### TASK BRIEF
Reproduce the listing below verbatim, retaining every line unchanged.

### Stored data entries
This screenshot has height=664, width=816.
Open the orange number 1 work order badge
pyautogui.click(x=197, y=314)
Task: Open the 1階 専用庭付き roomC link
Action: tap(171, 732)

### SOLUTION
This screenshot has height=664, width=816.
Open the orange number 1 work order badge
pyautogui.click(x=197, y=314)
Task: Open the 1階 専用庭付き roomC link
Action: tap(171, 732)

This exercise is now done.